A condurre, il direttore Maurizio Belpietro e il vicedirettore Giuliano Zulin. In apertura, Belpietro ha ricordato come la guerra in Ucraina e lo stop al gas russo deciso dall’Europa abbiano reso evidenti i costi e le difficoltà per famiglie e imprese. Su queste basi si è sviluppato il confronto con Nicola Cecconato, presidente di Ascopiave, società con 70 anni di storia e oggi attore nazionale nel settore energetico.
Cecconato ha sottolineato la centralità del gas come elemento abilitante della transizione. «In questo periodo storico - ha osservato - il gas resta indispensabile per garantire sicurezza energetica. L’Italia, divenuta hub europeo, ha diversificato gli approvvigionamenti guardando a Libia, Azerbaijan e trasporto via nave». Il presidente ha poi evidenziato come la domanda interna nel 2025 sia attesa in crescita del 5% e come le alternative rinnovabili, pur in espansione, presentino limiti di intermittenza. Le infrastrutture esistenti, ha spiegato, potranno in futuro ospitare idrogeno o altri gas, ma serviranno ingenti investimenti. Sul nucleare ha precisato: «Può assicurare stabilità, ma non è una soluzione immediata perché richiede tempi di programmazione lunghi».
La seconda parte del panel è stata guidata da Giuliano Zulin, che ha aperto il confronto con le testimonianze di Maria Cristina Papetti e Maria Rosaria Guarniere. Papetti ha definito la transizione «un ossimoro» dal punto di vista industriale: da un lato la domanda mondiale di energia è destinata a crescere, dall’altro la comunità internazionale ha fissato obiettivi di decarbonizzazione. «Negli ultimi quindici anni - ha spiegato - c’è stata un’esplosione delle rinnovabili. Enel è stata tra i pionieri e in soli tre anni abbiamo portato la quota di rinnovabili nel nostro energy mix dal 75% all’85%. È tanto, ma non basta».
Collegata da remoto, Guarniere ha descritto l’impegno di Terna per adeguare la rete elettrica italiana. «Il nostro piano di sviluppo - ha detto - prevede oltre 23 miliardi di investimenti in dieci anni per accompagnare la decarbonizzazione. Puntiamo a rafforzare la capacità di scambio con l’estero con un incremento del 40%, così da garantire maggiore sicurezza ed efficienza». Papetti è tornata poi sul tema della stabilità: «Non basta produrre energia verde, serve una distribuzione intelligente. Dobbiamo lavorare su reti smart e predittive, integrate con sistemi di accumulo e strumenti digitali come il digital twin, in grado di monitorare e anticipare l’andamento della rete».
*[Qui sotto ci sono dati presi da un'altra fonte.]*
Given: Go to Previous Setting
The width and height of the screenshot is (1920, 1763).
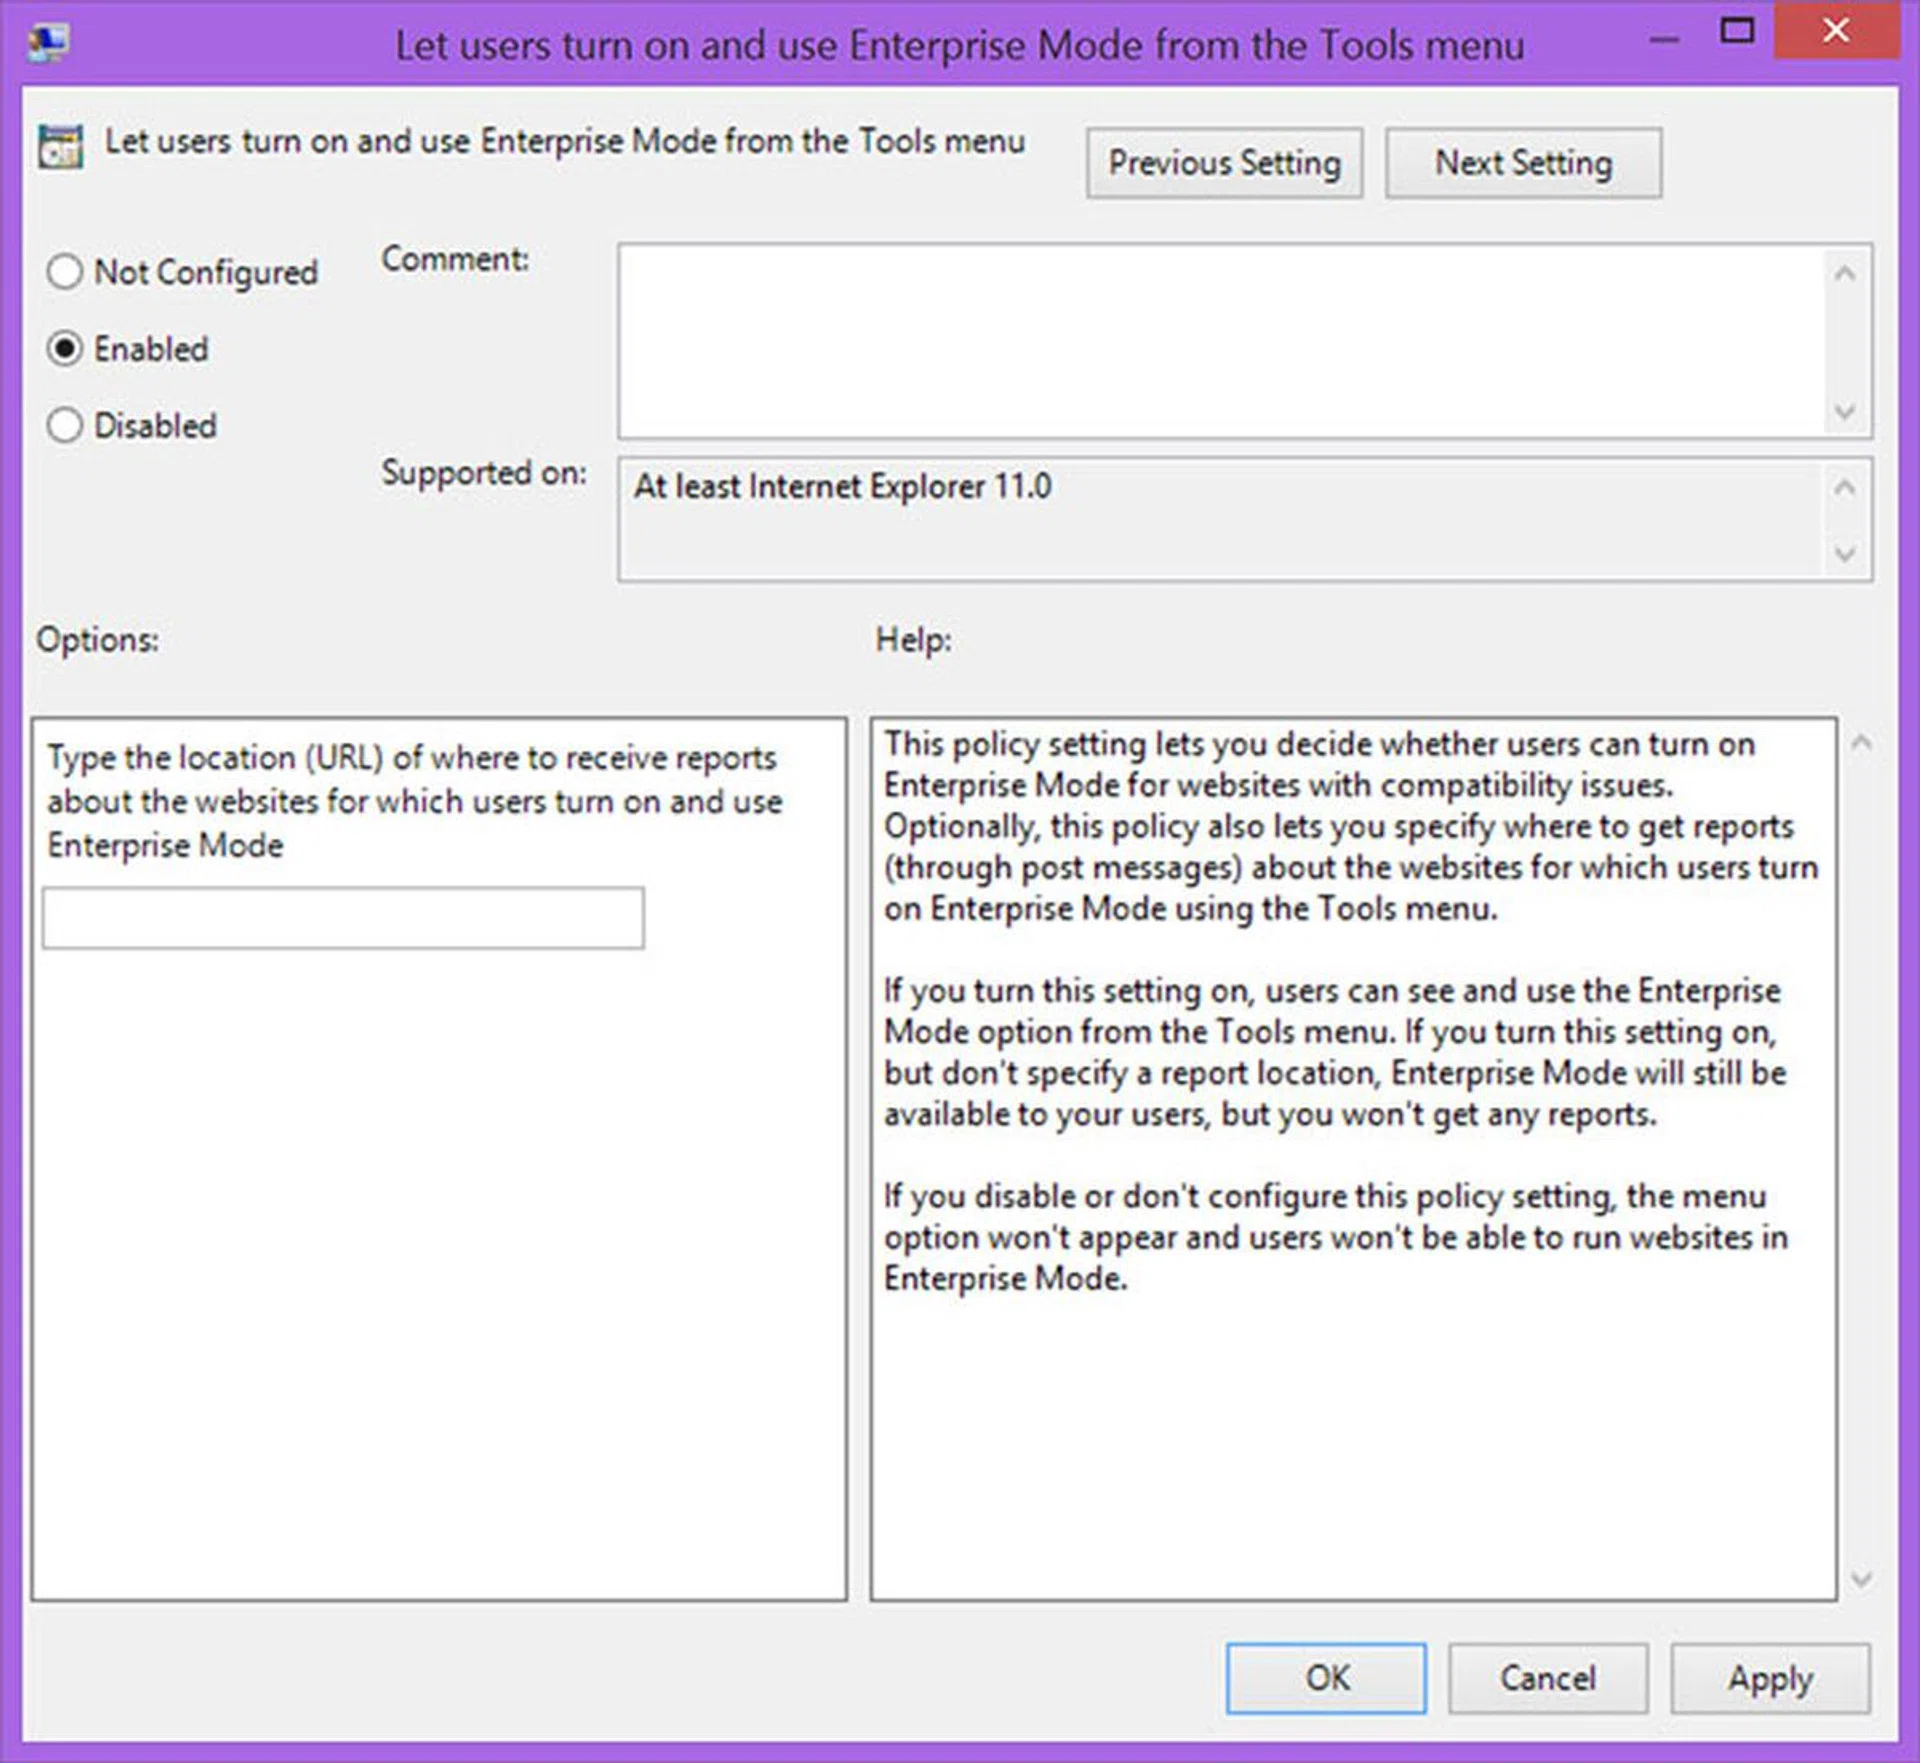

Il panel si è chiuso con un messaggio condiviso: la transizione non può prescindere da un mix equilibrato di gas, rinnovabili e nuove tecnologie, sostenuto da investimenti su reti e infrastrutture. L’Italia ha l’opportunità di diventare un vero hub energetico europeo, a patto di affrontare con decisione le sfide della sicurezza e dell’innovazione.